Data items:
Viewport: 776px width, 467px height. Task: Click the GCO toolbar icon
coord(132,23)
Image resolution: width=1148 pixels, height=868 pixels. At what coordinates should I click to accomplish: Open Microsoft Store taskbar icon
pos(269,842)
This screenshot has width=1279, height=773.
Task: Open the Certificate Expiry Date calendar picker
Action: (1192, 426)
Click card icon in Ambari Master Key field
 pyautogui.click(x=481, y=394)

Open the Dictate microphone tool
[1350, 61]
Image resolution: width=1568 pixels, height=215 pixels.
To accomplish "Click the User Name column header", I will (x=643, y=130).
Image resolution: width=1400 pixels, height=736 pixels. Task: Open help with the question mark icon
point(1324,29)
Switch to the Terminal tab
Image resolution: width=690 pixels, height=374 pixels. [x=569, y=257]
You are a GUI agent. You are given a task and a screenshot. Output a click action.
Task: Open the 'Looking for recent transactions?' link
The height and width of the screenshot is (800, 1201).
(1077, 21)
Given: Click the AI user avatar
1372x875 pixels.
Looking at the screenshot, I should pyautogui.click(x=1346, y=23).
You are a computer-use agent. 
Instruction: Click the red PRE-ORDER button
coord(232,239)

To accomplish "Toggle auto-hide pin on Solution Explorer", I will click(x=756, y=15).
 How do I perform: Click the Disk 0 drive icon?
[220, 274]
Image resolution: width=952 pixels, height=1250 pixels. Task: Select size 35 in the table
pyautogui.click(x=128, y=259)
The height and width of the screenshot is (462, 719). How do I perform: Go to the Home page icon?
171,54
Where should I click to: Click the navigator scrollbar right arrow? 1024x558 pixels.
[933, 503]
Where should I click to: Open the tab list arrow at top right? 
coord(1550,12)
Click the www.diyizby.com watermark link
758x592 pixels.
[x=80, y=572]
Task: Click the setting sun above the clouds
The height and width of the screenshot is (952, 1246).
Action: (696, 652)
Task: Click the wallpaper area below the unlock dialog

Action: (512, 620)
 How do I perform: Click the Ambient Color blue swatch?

__Task brief__.
Copy out all of the records above with nothing altered.

__Exercise solution__.
Viewport: 776px width, 467px height. Task: Click the GCO toolbar icon
coord(132,23)
Image resolution: width=1148 pixels, height=868 pixels. At what coordinates should I click to accomplish: Open Microsoft Store taskbar icon
pos(269,842)
This screenshot has width=1279, height=773.
Task: Open the Certificate Expiry Date calendar picker
Action: (1192, 426)
Click card icon in Ambari Master Key field
 pyautogui.click(x=481, y=394)

Open the Dictate microphone tool
[1350, 61]
Image resolution: width=1568 pixels, height=215 pixels.
To accomplish "Click the User Name column header", I will (x=643, y=130).
Image resolution: width=1400 pixels, height=736 pixels. Task: Open help with the question mark icon
point(1324,29)
Switch to the Terminal tab
Image resolution: width=690 pixels, height=374 pixels. [x=569, y=257]
You are a GUI agent. You are given a task and a screenshot. Output a click action.
Task: Open the 'Looking for recent transactions?' link
The height and width of the screenshot is (800, 1201).
(1077, 21)
Given: Click the AI user avatar
1372x875 pixels.
Looking at the screenshot, I should pyautogui.click(x=1346, y=23).
You are a computer-use agent. 
Instruction: Click the red PRE-ORDER button
coord(232,239)

To accomplish "Toggle auto-hide pin on Solution Explorer", I will click(x=756, y=15).
 How do I perform: Click the Disk 0 drive icon?
[220, 274]
Image resolution: width=952 pixels, height=1250 pixels. Task: Select size 35 in the table
pyautogui.click(x=128, y=259)
The height and width of the screenshot is (462, 719). How do I perform: Go to the Home page icon?
171,54
Where should I click to: Click the navigator scrollbar right arrow? 1024x558 pixels.
[933, 503]
Where should I click to: Open the tab list arrow at top right? 
coord(1550,12)
Click the www.diyizby.com watermark link
758x592 pixels.
[x=80, y=572]
Task: Click the setting sun above the clouds
The height and width of the screenshot is (952, 1246).
Action: (696, 652)
Task: Click the wallpaper area below the unlock dialog

Action: (512, 620)
 How do I perform: Click the Ambient Color blue swatch?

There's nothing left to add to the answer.